(Data items)
····················

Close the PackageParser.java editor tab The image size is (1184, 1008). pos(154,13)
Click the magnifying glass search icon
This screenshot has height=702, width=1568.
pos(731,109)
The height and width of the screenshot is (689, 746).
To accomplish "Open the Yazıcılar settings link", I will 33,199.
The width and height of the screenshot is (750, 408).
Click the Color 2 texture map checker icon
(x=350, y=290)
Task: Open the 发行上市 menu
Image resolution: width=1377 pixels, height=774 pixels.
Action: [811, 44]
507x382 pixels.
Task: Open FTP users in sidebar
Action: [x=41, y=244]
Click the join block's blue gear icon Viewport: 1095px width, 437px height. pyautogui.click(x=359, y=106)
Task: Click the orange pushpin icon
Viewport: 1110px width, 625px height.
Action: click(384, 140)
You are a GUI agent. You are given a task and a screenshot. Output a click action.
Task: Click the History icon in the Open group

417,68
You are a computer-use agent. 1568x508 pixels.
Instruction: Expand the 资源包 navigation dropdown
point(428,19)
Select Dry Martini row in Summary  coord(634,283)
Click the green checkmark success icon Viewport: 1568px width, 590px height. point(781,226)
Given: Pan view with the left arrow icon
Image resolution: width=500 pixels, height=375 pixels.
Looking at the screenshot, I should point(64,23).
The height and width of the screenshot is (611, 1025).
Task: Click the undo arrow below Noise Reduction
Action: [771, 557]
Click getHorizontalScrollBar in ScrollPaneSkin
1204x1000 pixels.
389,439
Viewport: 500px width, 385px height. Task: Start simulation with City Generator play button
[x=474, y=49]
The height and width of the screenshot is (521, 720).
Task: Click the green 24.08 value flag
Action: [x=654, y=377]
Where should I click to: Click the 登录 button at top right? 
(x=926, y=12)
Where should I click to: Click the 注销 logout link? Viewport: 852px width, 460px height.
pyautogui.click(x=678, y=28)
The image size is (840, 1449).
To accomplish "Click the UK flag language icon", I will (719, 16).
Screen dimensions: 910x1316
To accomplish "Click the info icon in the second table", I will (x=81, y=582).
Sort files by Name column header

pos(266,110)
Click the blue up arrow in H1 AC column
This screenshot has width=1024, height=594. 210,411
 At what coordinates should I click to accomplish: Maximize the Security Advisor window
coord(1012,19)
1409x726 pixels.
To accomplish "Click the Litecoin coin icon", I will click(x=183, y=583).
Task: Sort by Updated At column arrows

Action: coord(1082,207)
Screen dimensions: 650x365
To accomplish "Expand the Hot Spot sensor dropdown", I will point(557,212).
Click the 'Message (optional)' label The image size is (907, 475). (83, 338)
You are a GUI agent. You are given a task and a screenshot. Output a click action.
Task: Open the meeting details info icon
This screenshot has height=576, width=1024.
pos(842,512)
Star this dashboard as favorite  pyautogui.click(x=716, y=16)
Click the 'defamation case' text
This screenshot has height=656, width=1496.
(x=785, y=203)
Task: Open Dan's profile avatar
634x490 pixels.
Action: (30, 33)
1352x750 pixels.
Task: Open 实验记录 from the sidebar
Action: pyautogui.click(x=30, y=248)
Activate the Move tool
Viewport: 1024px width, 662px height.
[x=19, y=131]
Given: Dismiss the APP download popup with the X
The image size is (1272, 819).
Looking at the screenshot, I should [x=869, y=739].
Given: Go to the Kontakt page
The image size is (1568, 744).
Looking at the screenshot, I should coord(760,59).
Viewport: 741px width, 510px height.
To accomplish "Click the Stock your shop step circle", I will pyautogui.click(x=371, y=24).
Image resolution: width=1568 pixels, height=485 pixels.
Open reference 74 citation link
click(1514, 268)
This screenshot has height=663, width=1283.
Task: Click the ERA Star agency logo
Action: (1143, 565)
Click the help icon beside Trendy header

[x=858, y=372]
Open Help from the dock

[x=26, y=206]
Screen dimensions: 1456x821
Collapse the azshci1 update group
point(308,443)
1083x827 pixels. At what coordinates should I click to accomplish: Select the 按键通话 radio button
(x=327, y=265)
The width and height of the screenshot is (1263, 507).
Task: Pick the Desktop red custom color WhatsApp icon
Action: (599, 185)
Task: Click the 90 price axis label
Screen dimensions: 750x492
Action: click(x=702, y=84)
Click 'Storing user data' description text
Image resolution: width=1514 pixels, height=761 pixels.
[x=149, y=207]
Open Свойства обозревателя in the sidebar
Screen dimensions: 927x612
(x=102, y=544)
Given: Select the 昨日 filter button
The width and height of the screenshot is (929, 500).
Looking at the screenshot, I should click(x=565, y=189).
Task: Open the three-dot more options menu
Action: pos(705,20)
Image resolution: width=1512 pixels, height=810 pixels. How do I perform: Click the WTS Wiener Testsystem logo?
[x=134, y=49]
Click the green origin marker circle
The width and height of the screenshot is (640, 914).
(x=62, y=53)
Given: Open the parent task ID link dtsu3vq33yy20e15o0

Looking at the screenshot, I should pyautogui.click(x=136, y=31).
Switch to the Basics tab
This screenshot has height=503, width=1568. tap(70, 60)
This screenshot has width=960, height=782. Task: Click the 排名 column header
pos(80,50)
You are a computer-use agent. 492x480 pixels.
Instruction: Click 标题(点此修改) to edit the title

····················

**Work instructions:**
Output each record precisely as written.

**Completed exercise:**
Close the PackageParser.java editor tab The image size is (1184, 1008). pos(154,13)
Click the magnifying glass search icon
This screenshot has height=702, width=1568.
pos(731,109)
The height and width of the screenshot is (689, 746).
To accomplish "Open the Yazıcılar settings link", I will 33,199.
The width and height of the screenshot is (750, 408).
Click the Color 2 texture map checker icon
(x=350, y=290)
Task: Open the 发行上市 menu
Image resolution: width=1377 pixels, height=774 pixels.
Action: [811, 44]
507x382 pixels.
Task: Open FTP users in sidebar
Action: [x=41, y=244]
Click the join block's blue gear icon Viewport: 1095px width, 437px height. pyautogui.click(x=359, y=106)
Task: Click the orange pushpin icon
Viewport: 1110px width, 625px height.
Action: click(384, 140)
You are a GUI agent. You are given a task and a screenshot. Output a click action.
Task: Click the History icon in the Open group

417,68
You are a computer-use agent. 1568x508 pixels.
Instruction: Expand the 资源包 navigation dropdown
point(428,19)
Select Dry Martini row in Summary  coord(634,283)
Click the green checkmark success icon Viewport: 1568px width, 590px height. point(781,226)
Given: Pan view with the left arrow icon
Image resolution: width=500 pixels, height=375 pixels.
Looking at the screenshot, I should point(64,23).
The height and width of the screenshot is (611, 1025).
Task: Click the undo arrow below Noise Reduction
Action: [771, 557]
Click getHorizontalScrollBar in ScrollPaneSkin
1204x1000 pixels.
389,439
Viewport: 500px width, 385px height. Task: Start simulation with City Generator play button
[x=474, y=49]
The height and width of the screenshot is (521, 720).
Task: Click the green 24.08 value flag
Action: [x=654, y=377]
Where should I click to: Click the 登录 button at top right? 
(x=926, y=12)
Where should I click to: Click the 注销 logout link? Viewport: 852px width, 460px height.
pyautogui.click(x=678, y=28)
The image size is (840, 1449).
To accomplish "Click the UK flag language icon", I will (719, 16).
Screen dimensions: 910x1316
To accomplish "Click the info icon in the second table", I will (x=81, y=582).
Sort files by Name column header

pos(266,110)
Click the blue up arrow in H1 AC column
This screenshot has width=1024, height=594. 210,411
 At what coordinates should I click to accomplish: Maximize the Security Advisor window
coord(1012,19)
1409x726 pixels.
To accomplish "Click the Litecoin coin icon", I will click(x=183, y=583).
Task: Sort by Updated At column arrows

Action: coord(1082,207)
Screen dimensions: 650x365
To accomplish "Expand the Hot Spot sensor dropdown", I will point(557,212).
Click the 'Message (optional)' label The image size is (907, 475). (83, 338)
You are a GUI agent. You are given a task and a screenshot. Output a click action.
Task: Open the meeting details info icon
This screenshot has height=576, width=1024.
pos(842,512)
Star this dashboard as favorite  pyautogui.click(x=716, y=16)
Click the 'defamation case' text
This screenshot has height=656, width=1496.
(x=785, y=203)
Task: Open Dan's profile avatar
634x490 pixels.
Action: (30, 33)
1352x750 pixels.
Task: Open 实验记录 from the sidebar
Action: pyautogui.click(x=30, y=248)
Activate the Move tool
Viewport: 1024px width, 662px height.
[x=19, y=131]
Given: Dismiss the APP download popup with the X
The image size is (1272, 819).
Looking at the screenshot, I should [x=869, y=739].
Given: Go to the Kontakt page
The image size is (1568, 744).
Looking at the screenshot, I should coord(760,59).
Viewport: 741px width, 510px height.
To accomplish "Click the Stock your shop step circle", I will pyautogui.click(x=371, y=24).
Image resolution: width=1568 pixels, height=485 pixels.
Open reference 74 citation link
click(1514, 268)
This screenshot has height=663, width=1283.
Task: Click the ERA Star agency logo
Action: (1143, 565)
Click the help icon beside Trendy header

[x=858, y=372]
Open Help from the dock

[x=26, y=206]
Screen dimensions: 1456x821
Collapse the azshci1 update group
point(308,443)
1083x827 pixels. At what coordinates should I click to accomplish: Select the 按键通话 radio button
(x=327, y=265)
The width and height of the screenshot is (1263, 507).
Task: Pick the Desktop red custom color WhatsApp icon
Action: (599, 185)
Task: Click the 90 price axis label
Screen dimensions: 750x492
Action: click(x=702, y=84)
Click 'Storing user data' description text
Image resolution: width=1514 pixels, height=761 pixels.
[x=149, y=207]
Open Свойства обозревателя in the sidebar
Screen dimensions: 927x612
(x=102, y=544)
Given: Select the 昨日 filter button
The width and height of the screenshot is (929, 500).
Looking at the screenshot, I should click(x=565, y=189).
Task: Open the three-dot more options menu
Action: pos(705,20)
Image resolution: width=1512 pixels, height=810 pixels. How do I perform: Click the WTS Wiener Testsystem logo?
[x=134, y=49]
Click the green origin marker circle
The width and height of the screenshot is (640, 914).
(x=62, y=53)
Given: Open the parent task ID link dtsu3vq33yy20e15o0

Looking at the screenshot, I should pyautogui.click(x=136, y=31).
Switch to the Basics tab
This screenshot has height=503, width=1568. tap(70, 60)
This screenshot has width=960, height=782. Task: Click the 排名 column header
pos(80,50)
You are a computer-use agent. 492x480 pixels.
Instruction: Click 标题(点此修改) to edit the title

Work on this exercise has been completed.